Even so, it surreptitiously admits that the State must maintain its functions in the sphere of defense, justice and, above all, security, as well as infrastructure, as it is the guarantee of the existence and functioning of markets and competition. For this reason, he believes that he needs to give up as much as possible of his preventive functions in the fields of employment, health, education, etc. Behold, any redistribution of income and wealth is criminal for anarcho-capitalism; it ultimately undermines the profitability of capitalist enterprises.

Even though it cultivates the use of violence against surplus labor and against socialists and communists, anarcho-capitalism is therefore neither fascism nor neo-fascism (Prado, 2024). Now, this second name has been used as a mere rhetorical device; in fact, it is just a way of thinking about this historical form that does not take into account the dialectical presentation in which it consists The capital.

As the political ideology that also supports this historical form is characterized by being denialist – it denies that the solution to the crisis requires the destruction of accumulated capital, especially financial capital, it denies that the climate crisis puts human civilization at risk, it denies that the goods public are necessary to maintain society, etc. – this new extremism really deserves to be called ecocidal, genocidal and suicidal.

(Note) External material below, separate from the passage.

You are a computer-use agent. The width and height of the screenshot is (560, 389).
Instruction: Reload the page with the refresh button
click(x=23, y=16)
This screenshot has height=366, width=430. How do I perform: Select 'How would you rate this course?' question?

*Eleutério FS Prad is a full and senior professor at the Department of Economics at USP. Author, among other books, of From the logic of the critique of political economy (anti-capital fights).

References

Catalani, Felipe. “After midnight in the century: Adorno and the analyzes of fascism”. Presentation to the Brazilian edition of Aspects of the new right-wing radicalism. São Paulo: UNESP publishing house, 2020.

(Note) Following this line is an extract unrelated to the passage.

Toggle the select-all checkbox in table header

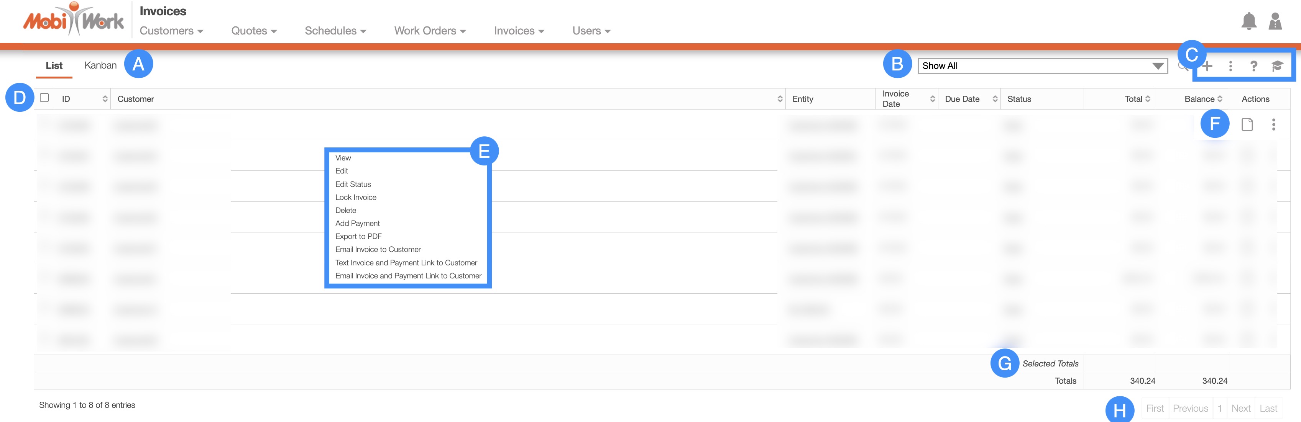44,98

Fausto, Ruy. “About the State”. In: Marx: Logic and Politics – Investigations towards a reconstitution of the meaning of dialectics. São Paulo: Editora Brasiliense, 1987.

Marcuse, Herbert. “State and individual under National Socialism”. In: Ideology, war and fascism. São Paulo: UNESP publishing house, 1999.

Milei, Javier. The path to the libertarian. Buenos Aires: Planet, 2022.

Prado, Eleutério FS “No, it’s not fascism”. https://eleuterioprado.blog/2024/02/11/nao-nao-e-fascismo/

Prado, Eleuterio FS Capitalism in the 21st century – Sunset through catastrophic events. São Paulo: CEFA Editorial, 2023.